1. Intentionally screw up the household chores. Put the dishes in the washer upside down. Fold the clothes inside out. Eventually, she’ll get pissed and do them all herself.

2. Do not screw up taking out the trash. It will likely be one of your few escapes from the house.

3. When your baby goes to DEFCON 2 (poops – and not if, but when), the first couple of times are cute. That wears off somewhere around day three. At the first sign of a DEFCON 2 emergency make yourself busy. I personally tend to randomly pick up a screwdriver and do something. I’ve been know to be ‘screwing in the power socket’ for no known reason, or gassing up the mower to mow grass in the middle of February.

4. They’re never too young to try a nip of beer. Especially if they won’t go to sleep. Ok, I’m just kidding on this one, or am I?

5. Once they start crawling, your baby will get into everything… and I mean EVERYTHING! Now would be a fantastic time to strategically redeploy your porn collection.

6. If you don’t have an old radio set then now would be a great time to invest in one. Your Sunday football will soon be replaced (if it hasn’t already) by the Wiggles reruns, and that Fat Purple Nightmare that isn’t your Aunt Edna’s ass.

7. If you’re not using them by now, two little words will save you more grief than any others… ‘yes, dear’.

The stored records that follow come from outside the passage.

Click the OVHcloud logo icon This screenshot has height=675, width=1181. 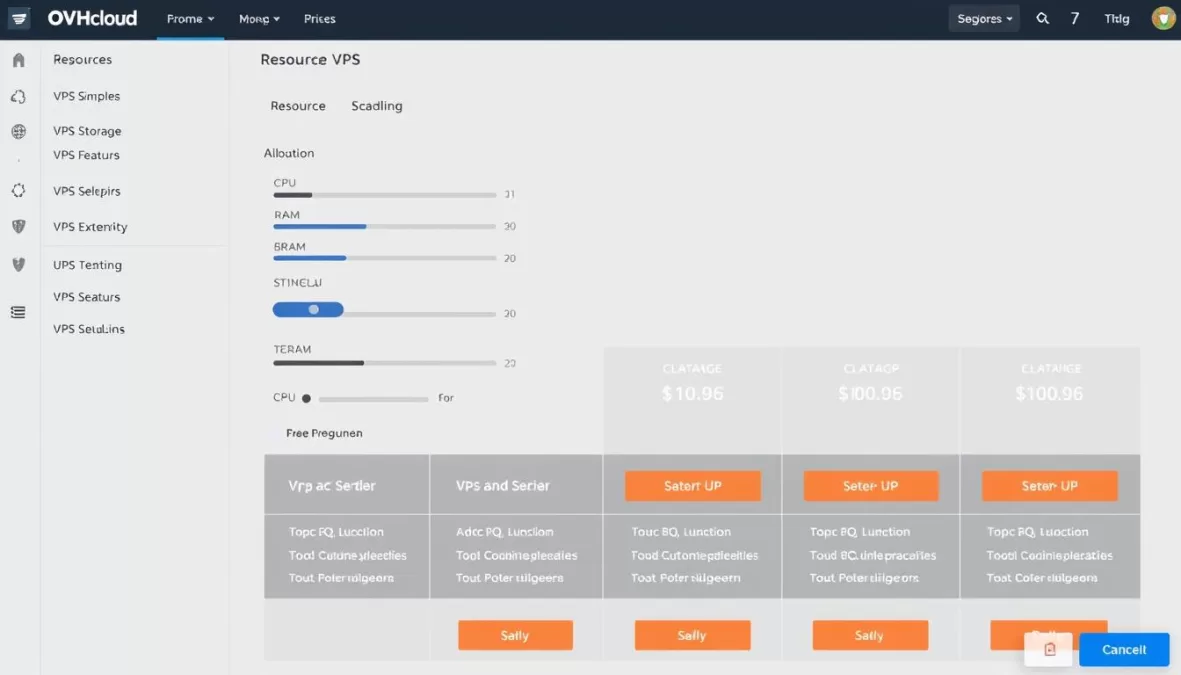tap(18, 18)
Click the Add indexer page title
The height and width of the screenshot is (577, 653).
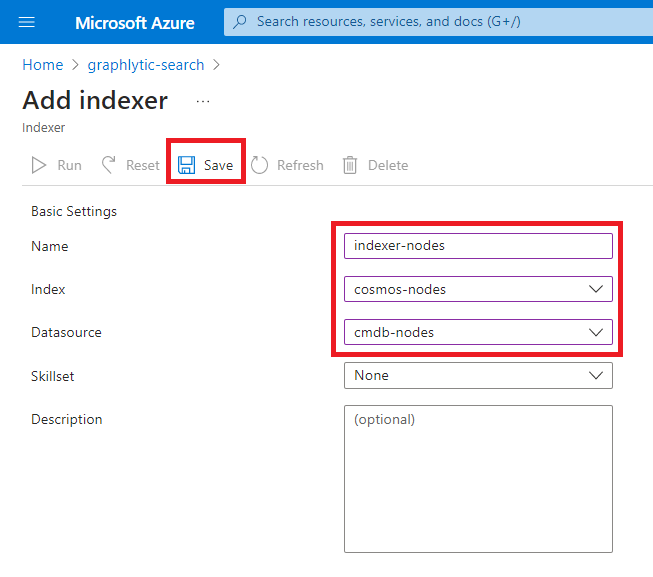(x=95, y=101)
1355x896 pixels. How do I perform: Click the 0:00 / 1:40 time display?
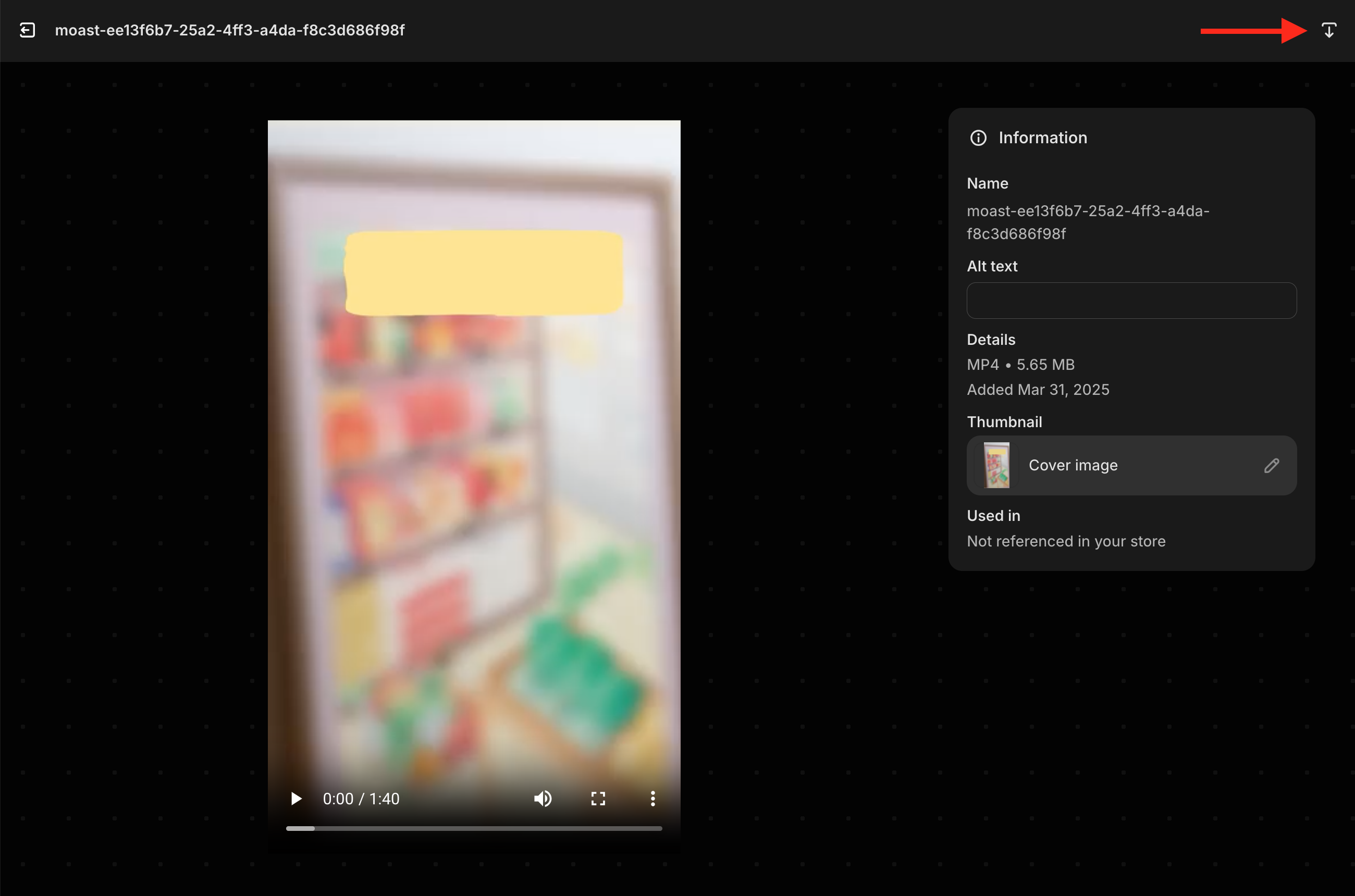point(361,798)
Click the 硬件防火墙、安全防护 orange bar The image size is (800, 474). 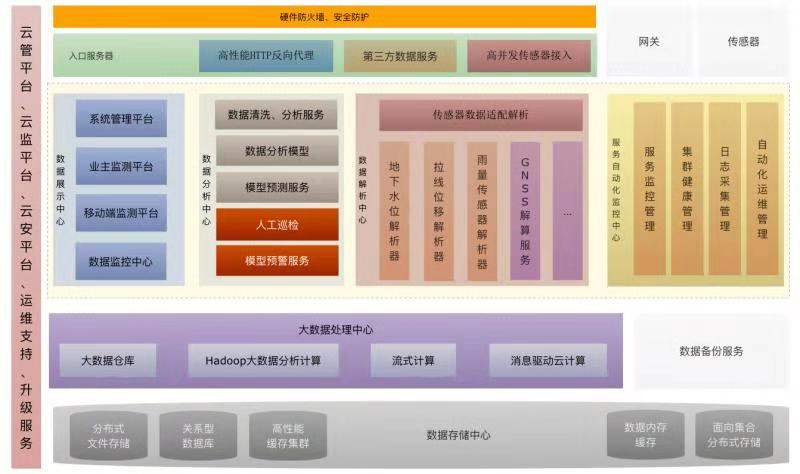pos(324,17)
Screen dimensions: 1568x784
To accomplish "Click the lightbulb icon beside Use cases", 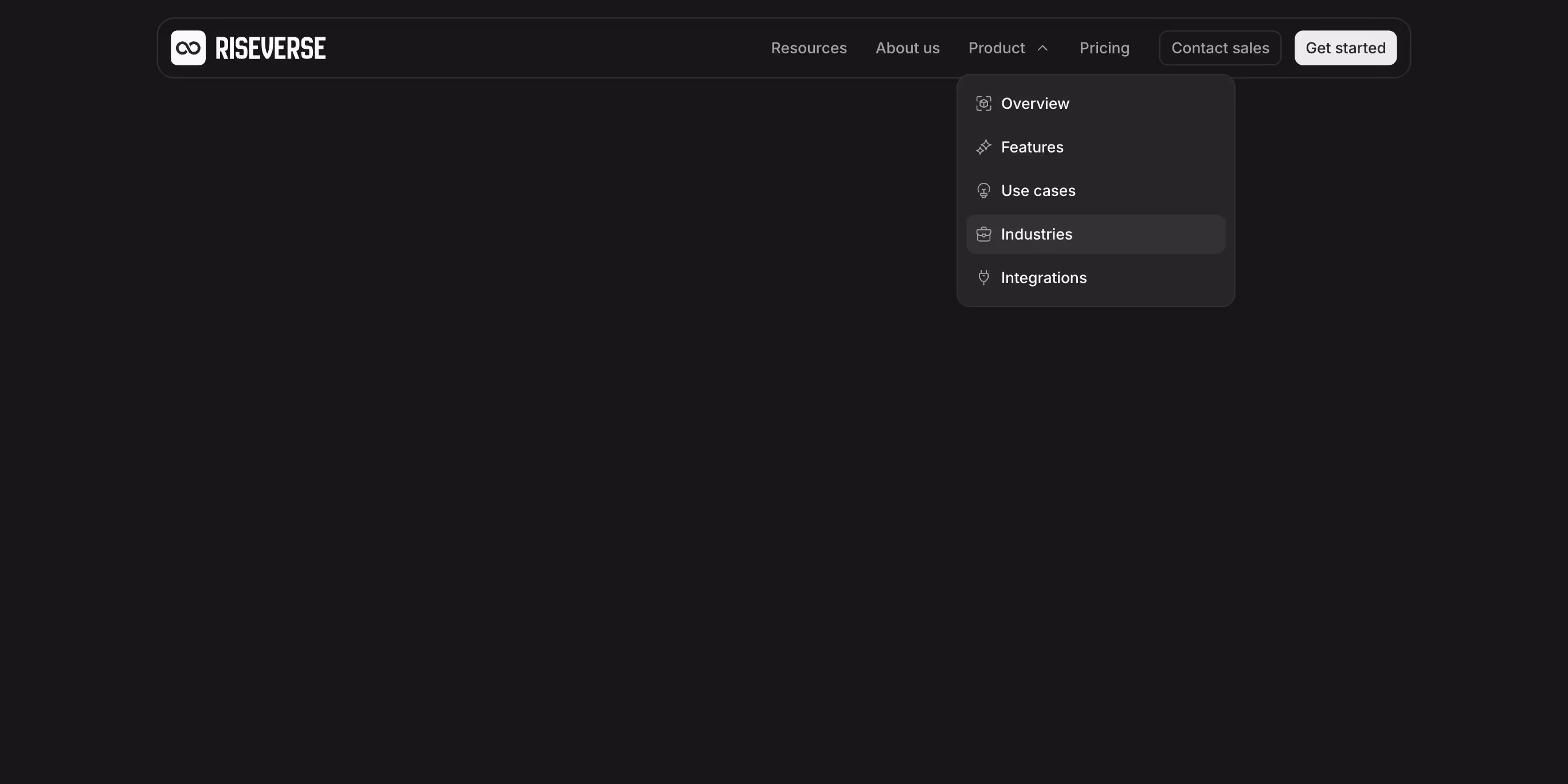I will coord(983,190).
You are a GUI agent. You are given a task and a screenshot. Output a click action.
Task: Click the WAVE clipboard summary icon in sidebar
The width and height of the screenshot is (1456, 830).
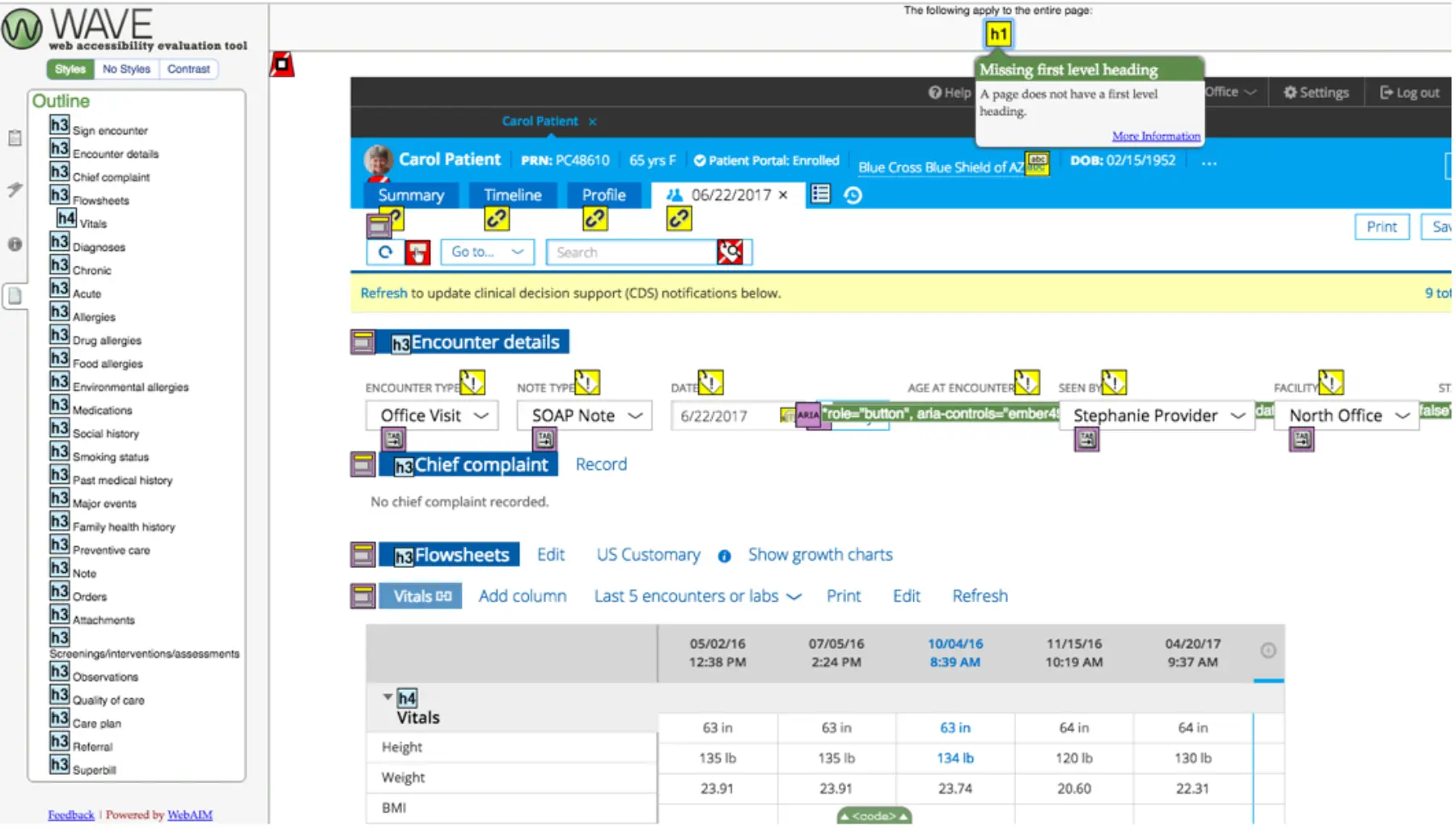(15, 138)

8. If your wife is still pregnant, you will (at some point in the next several months) find yourself half-awake at 3AM baking brownies for reasons beyond your wary mind’s comprehension. Just go with it. You’ll thank us later.

9. When your child is first-born, never turn to your wife and say, ‘congratulations, hon. It’s a lizard.’ I still have the scar from that one.

10. There’s no law out there saying that you can’t customize your baby’s stroller so that you can maintain some semblance of manhood in public… flames on the sides, fog lights, fuzzy dice, an 8-ball hood ornament or two…

You now have been indoctrinated into the Order. You must vow to guard these sacred laws of wisdom with your lives. You mustn’t divulge them no matter how yummy that cake looks. Welcome to the Ancient Order of Dad. Go forth, and procrastinate, my brother.